Ok, so we can't blend them but we also can't seperate them. If we can't blend them then they must be seperated...er... wait....they can't be seperated if they're not blended in the first place....
You see,
the Chalcedonian Description is more about what the Incarnation is not, and not about what it is. The Description tells us the boundaries of discussion on the mystery of the Incarnation, boundaries we must not cross or we fall into the heresies that were denounced. The hypostatic union is a true mystery that no one can fully understand on this side of the grave, if ever. The point of saying we cannot mix, separate, confuse, or divide means we must accept things as they have been defined and no more. In other words, the inseparable divine and human natures of the Incarnated Christ must not be mixed, separated, confused, or divided ("the four negatives of Chalcedon") and that is the limit of how far we can go on the matter to avoid heretical thinking.

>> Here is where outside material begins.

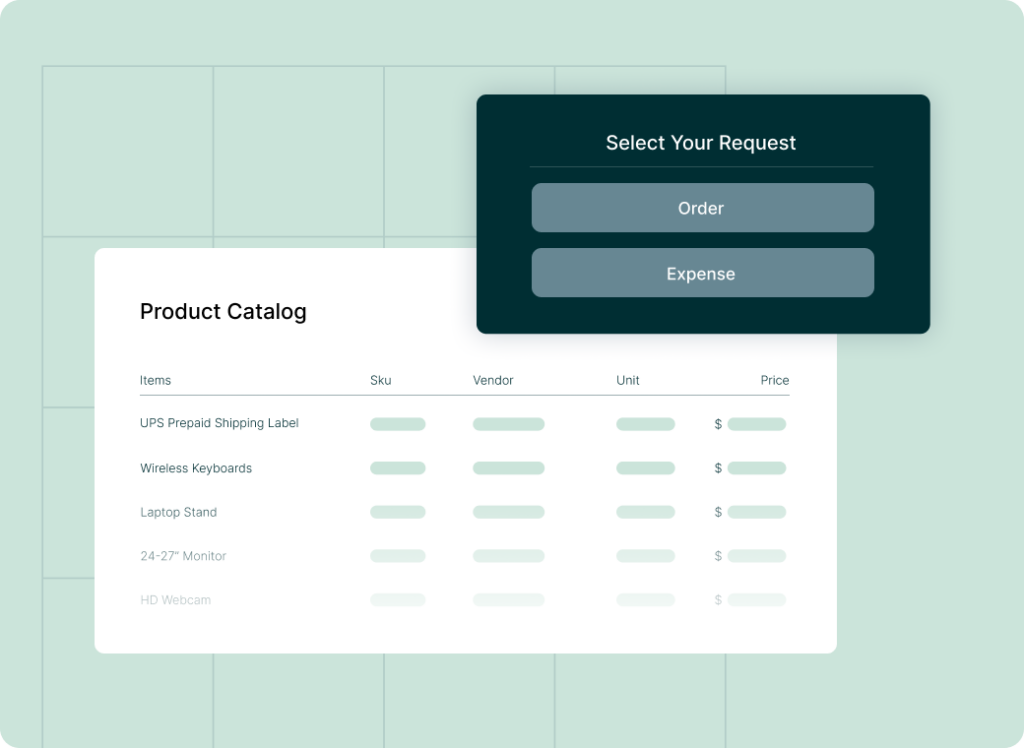Click the Sku column header
This screenshot has height=748, width=1024.
(379, 380)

This is a good introduction.
I wrote two sentences:
"(1)It is a doctrinal error to assume that what was known by Christ’s divine nature would also been known by His human nature. Christ’s human nature did not gain divine omniscience from the incarnation. (2)However, it is also doctrinal error to assume that the divine nature was unable to communicate information to the human nature without violating his humanity."
So just how do you suggest this was done?

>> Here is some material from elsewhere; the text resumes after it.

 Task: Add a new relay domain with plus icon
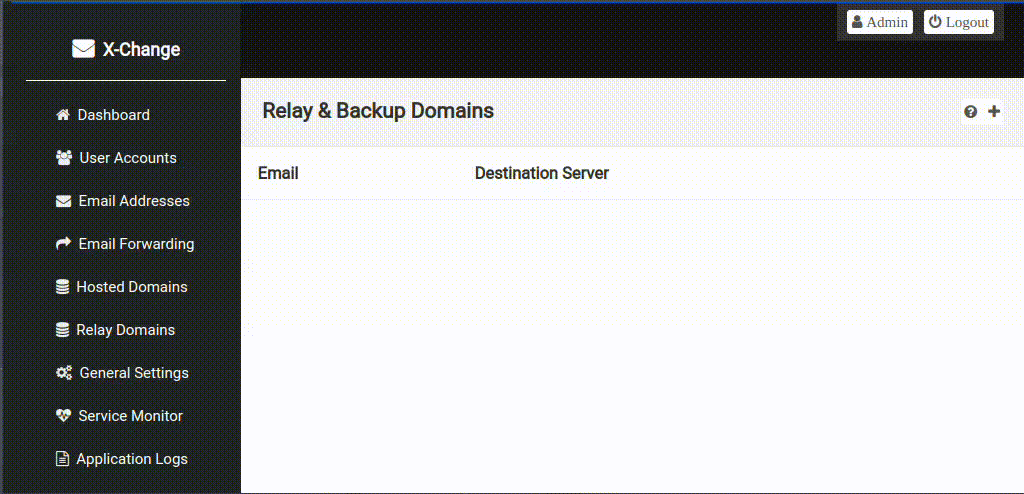[x=994, y=112]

How do you suppose the prophets of the OT were guided by God without God violating their humanity? Did God speaking through these men somehow change their human nature? No. This is the point of my sentence number (2) and is equally applicable to the communication between the divine nature and the human nature of Christ.
Sentence (1) is important so that we do not deify a human nature.
We must not fall into the Nestorian heresy of thinking two persons existed in the Incarnated Christ. He was one person, with two natures perfectly united into that one person, who acts according to both natures. We see in Scripture many actions that are clearly actions of one nature rather than another. Jesus gets hungry, sleeps, etc., thus manifesting His human nature. At other times, for example, Jesus knows things only God would know, thus manifesting His divine nature. By these examples we
distinguish between the two natures, but we do not
separate them.
There was only one personality in Christ.
While Christ had both a human and divine consciousness He possessed only one all-controlling self-consciousness, which was the divine person, the Second Person of the Trinity, and not the human nature. If and when determined by the Logos, Jesus Christ was omnipotent. Yet, when the divine nature withdrew, metaphorically speaking, its support from the human, the human was as any other ordinary human. Why or how the divine nature sometimes withdrew itself, metaphorically speaking, ("Who touched me?"), or did not ("Lazarus, come forth."), is not revealed in the Scriptures. And when God is silent our mouths should remain shut, too.